→ **SELECTED EXCERPT**
>>>>

After Church – Christmas, The Sacred and the Secular

Of all the dispositions and habits which lead to political prosperity, Religion and Morality are indispensible supports…And let us with caution indulge the supposition that morality can be maintained without religion…reason and experience both forbid us to expect that national morality can prevail in exclusion of religious principle

George Washington, “Farewell Address to the Nation”

I’ve heard much talk about whether America’s a Christian nation or not lately. Having dealt with this in seminary as well as seeing the “battleground” of the so-called “culture wars” which brew every Christmas, I feel inclined to state an opinion on the subject. Rather than argue whether it’s right to place a nativity scene, or a menorah, or whatever anti-religious monument an atheist wants on a government-owned piece of property isn’t my concern. What IS my concern, however, is whether this is even a helpful conversation. If anything, it highlights a fear of religion in American public life – a fear that relegates certain beliefs to the sidelines and creates an arbitrary divide between persons.

<<<<

(Data entries)
>>>>

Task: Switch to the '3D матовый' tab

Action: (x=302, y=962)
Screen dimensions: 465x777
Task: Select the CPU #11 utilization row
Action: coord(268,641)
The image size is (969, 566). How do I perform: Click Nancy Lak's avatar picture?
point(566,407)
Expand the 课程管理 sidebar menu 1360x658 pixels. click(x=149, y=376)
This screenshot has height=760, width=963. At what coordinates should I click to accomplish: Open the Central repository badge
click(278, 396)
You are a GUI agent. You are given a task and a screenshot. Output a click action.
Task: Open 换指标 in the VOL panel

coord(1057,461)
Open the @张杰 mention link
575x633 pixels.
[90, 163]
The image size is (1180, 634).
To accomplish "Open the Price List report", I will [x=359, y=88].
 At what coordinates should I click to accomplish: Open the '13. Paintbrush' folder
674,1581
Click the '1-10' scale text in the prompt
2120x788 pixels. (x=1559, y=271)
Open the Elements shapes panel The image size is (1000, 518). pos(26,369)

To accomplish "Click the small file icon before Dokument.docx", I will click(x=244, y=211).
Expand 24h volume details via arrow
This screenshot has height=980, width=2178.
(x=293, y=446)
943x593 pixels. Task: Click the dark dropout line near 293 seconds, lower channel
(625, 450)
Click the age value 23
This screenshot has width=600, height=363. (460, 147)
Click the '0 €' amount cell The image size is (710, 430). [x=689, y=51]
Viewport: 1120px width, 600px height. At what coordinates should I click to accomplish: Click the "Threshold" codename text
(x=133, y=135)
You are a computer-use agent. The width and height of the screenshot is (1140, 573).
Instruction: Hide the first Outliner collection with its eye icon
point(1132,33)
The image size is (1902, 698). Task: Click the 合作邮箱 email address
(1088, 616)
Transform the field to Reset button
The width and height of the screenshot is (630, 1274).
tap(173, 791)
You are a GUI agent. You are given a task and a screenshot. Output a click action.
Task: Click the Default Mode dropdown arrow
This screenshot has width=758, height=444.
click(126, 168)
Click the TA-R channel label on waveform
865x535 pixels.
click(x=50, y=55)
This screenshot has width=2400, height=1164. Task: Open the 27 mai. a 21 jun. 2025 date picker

<<<<

→ **EXERCISES**
• A. Shorten the paragraph of the Christmas essay that begins "I've heard much talk," keeping its main points.
• B. From the essay on Christmas and the sacred and the secular, quote the passage starting at "I’ve heard much" and ending at "divide between persons.".
• C. Carry on the essay about Christmas and the sacred and the secular from the point where it stops.

→ **RESPONSES FOR EACH TASK**
• A. People keep debating whether America is a Christian nation, an argument I know from seminary and from the "culture wars" that flare up each Christmas. My concern isn't whether a nativity scene, a menorah, or an atheist's monument belongs on government property. What I question is whether the debate helps at all. It mostly reveals a fear of religion in American public life, one that pushes certain beliefs to the sidelines and draws an arbitrary line between people.

• B.
I’ve heard much talk about whether America’s a Christian nation or not lately. Having dealt with this in seminary as well as seeing the “battleground” of the so-called “culture wars” which brew every Christmas, I feel inclined to state an opinion on the subject. Rather than argue whether it’s right to place a nativity scene, or a menorah, or whatever anti-religious monument an atheist wants on a government-owned piece of property isn’t my concern. What IS my concern, however, is whether this is even a helpful conversation. If anything, it highlights a fear of religion in American public life – a fear that relegates certain beliefs to the sidelines and creates an arbitrary divide between persons.

• C.
As far as these discussions of placing symbols in the public square, I say have at it. First of all, Christmas IS a national holiday; its symbols, to be frank, are inherently religious by default. Whether it’s the Baby Jesus or Santa Claus (Saint Nicholas transplanted into a commercialized version of himself), everything about the holiday takes its origins in religious belief, Christian or pagan.We don’t celebrate Annual Gift Man Day, after all – the American Christmas always had its roots in the religious sphere. Removing “religion” from ‘Christmas” can’t work, as the supernatural ingrains itself into the natural tenor of the holiday. It’s supposed to be the hope for a new year and for human societies, as exemplified by the birth of Jesus Christ on earth; the rest’s just fluff, enjoyable fluff nonetheless.

Still, the whole season’s had a checkered history in America, for a variety of reasons. Christmas wasn’t widely celebrated in America until 1870, when it was signed into law as an official American holiday; in fact, Puritans and Pilgrims alike were against the holiday as a Catholic invention. Remember, it means “Christ’s Mass”, and mass was NOT the celebratory preference of Protestants. Thus, it was outlawed (yes, literally illegal) until 1681 in those first American Christian communities. Even then, celebration of the holiday didn’t take off in the New England area for years afterward. It was obsessively celebrated in New York and Virginia, however! After the Revolutionary War, the holiday fell out of favor once again, as it was perceived as an English custom, more often than not.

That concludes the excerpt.